Alyssa D’Amico has a Bachelor of Science in Psychology from New York Institute of Technology, is a life time member of Psi Chi Honor Society and has been writing poetry since she was diagnosed with epilepsy at the age of six. She performs poetry and storytelling weekly in Red Pipe and Inspired Word, but there are always new places to discover. Fifteen individual poems were published before her book, “Short Circuit an Epileptic Journey,” was published. She has been a feature in many locations, including three years at the Queens Lit Festival LIC, Inspired Word, Tarrytown JCC, Fredrick Douglas Jr. Academy Book Fair at Barns and Noble, Albany Poets, Epilepsy Foundation of Long Island, Queens Book Fair and Literately Festival INC. and Caveat November 2018 for Epilepsy Awareness month. She has been doing speeches and advocating since she was young and continues today. She is looking forward to sharing her experiences with epilepsy.
Pamela Feliciano is the Scientific Director of SPARKforAutism.org, and leads the effort to build the largest autism research cohort in the United States, to speed up research and improve lives. Since launching in April 2016, SPARK has enrolled over 60,000 individuals with autism and over 140,000 of their family members. Feliciano is working closely with a consortium of researchers that are analyzing genomic data from the tens of thousands of SPARK participants.
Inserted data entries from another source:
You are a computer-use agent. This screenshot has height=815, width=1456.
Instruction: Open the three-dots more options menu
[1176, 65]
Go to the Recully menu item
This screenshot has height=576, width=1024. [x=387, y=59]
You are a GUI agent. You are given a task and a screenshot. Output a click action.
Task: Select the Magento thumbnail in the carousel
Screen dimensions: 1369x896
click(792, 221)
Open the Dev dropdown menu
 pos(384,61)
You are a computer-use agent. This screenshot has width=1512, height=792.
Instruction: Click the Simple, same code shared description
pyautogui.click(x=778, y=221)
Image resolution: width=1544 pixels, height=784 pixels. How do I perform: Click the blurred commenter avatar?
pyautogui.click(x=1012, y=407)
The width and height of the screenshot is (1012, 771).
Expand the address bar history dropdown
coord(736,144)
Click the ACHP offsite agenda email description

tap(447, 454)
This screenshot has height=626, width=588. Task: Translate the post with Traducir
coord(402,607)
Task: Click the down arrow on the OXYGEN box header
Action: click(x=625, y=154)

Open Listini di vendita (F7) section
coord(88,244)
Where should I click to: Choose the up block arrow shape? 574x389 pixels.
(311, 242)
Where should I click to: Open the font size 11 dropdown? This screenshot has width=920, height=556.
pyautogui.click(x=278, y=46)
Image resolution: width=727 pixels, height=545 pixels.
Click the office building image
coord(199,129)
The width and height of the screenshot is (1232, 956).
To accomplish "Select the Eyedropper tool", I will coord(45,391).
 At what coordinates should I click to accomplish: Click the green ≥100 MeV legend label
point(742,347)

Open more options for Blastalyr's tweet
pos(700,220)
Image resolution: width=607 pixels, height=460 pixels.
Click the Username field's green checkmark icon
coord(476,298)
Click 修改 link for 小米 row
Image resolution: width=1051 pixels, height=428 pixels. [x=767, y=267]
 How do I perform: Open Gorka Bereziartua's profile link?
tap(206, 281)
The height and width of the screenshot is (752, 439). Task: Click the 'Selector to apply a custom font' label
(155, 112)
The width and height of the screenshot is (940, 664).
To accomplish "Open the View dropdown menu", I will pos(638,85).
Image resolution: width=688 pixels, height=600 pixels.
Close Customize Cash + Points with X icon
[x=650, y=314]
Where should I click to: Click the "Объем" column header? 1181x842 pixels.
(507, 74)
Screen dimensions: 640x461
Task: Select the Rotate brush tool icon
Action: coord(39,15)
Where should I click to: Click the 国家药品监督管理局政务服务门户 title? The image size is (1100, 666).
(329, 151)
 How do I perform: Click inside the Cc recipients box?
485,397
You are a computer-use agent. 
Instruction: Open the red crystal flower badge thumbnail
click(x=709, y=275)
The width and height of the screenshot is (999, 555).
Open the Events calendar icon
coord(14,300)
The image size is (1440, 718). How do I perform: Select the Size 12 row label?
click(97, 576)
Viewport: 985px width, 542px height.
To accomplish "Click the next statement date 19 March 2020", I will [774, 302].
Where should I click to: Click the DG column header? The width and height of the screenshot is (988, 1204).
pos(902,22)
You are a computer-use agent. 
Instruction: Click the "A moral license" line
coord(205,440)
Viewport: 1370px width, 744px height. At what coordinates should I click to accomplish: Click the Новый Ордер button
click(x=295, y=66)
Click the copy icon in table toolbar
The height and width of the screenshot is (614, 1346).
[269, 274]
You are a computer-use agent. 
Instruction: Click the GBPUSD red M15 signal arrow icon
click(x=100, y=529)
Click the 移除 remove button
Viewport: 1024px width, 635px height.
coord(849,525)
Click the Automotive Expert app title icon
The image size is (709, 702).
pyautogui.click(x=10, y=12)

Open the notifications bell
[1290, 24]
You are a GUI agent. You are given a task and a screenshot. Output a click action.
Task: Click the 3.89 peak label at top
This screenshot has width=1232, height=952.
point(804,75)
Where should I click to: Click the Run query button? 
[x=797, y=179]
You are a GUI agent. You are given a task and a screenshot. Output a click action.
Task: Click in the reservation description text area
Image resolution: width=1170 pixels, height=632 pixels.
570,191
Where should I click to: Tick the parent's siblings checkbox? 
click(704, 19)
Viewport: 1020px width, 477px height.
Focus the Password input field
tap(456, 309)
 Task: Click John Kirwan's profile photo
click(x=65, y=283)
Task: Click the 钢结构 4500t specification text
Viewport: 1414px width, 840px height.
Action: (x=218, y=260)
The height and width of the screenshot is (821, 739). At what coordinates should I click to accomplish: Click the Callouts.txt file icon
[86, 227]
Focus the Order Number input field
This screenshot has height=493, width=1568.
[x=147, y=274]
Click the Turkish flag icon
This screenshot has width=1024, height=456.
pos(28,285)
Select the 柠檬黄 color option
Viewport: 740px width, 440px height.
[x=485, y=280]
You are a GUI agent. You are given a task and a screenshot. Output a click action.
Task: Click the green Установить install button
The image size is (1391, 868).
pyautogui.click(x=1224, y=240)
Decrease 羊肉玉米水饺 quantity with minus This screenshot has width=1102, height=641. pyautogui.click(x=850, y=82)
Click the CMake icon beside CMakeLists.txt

Feliciano also manages a unique aspect of SPARK--returning genetic results related to autism to individual participants and their families. Feliciano is also a senior scientist at SFARI, the largest private funder of autism research in the United States, since 2013. At SFARI, she has been involved in efforts to develop objective and reliable outcome measures for autism clinical trials. Previously, Feliciano was a senior editor at Nature Genetics, where she was responsible for managing the peer review process of research publications in all areas of genetics. Feliciano holds a B.S. from Cornell University, an M.S. from New York University and a Ph.D. in developmental biology from Stanford University. Feliciano also is the mother of a teenage boy with autism spectrum disorder.
Anders Lee is a Brooklyn based comedian, writer and podcaster. He has performed standup at venues and festivals in New York and all around the country, including the Laughing Devil Festival, North Carolina Comedy Arts Fest and Charm City Comedy Festival. Most recently, he traveled to Scotland for the Edinburgh Fringe Festival with his solo show 'Dummy', an hour long comedy about the Autistic spectrum, where it received two four-star reviews. 'Dummy' will be returning to Edinburgh in August.
Anders co-hosts the comedy/politics podcast Pod Damn America, which releases two episodes a week. He is a member of the Democratic Socialists of America and co-producer of Paid Protest, a monthly comedy fundraiser for NYC-DSA. You can find his writings about what it means to be "autistic" on the website Mad in America.
Stephanie Rogers is a PhD Candidate at the NYU Neuroscience Institute, an Adjunct Instructor at Fordham University, and the Producer of BraiNY’s new outreach series A Lot on the Mind. She attended the University of Pennsylvania for her bachelor’s degree, where she joined a pediatric epilepsy lab at the Children’s Hospital of Philadelphia and earned the Ernest M. Brown Undergraduate Research Grant for her work. She graduated summa cum laude and was inducted into Phi Beta Kappa. She is now pursuing her PhD at NYU studying normal and epileptic activity in the brain and designed a course to teach non-science undergraduate students about human health. In her spare time, she has picked up archery as a way to de-stress and refers to herself as “Legolass” (get it?!) at every available opportunity.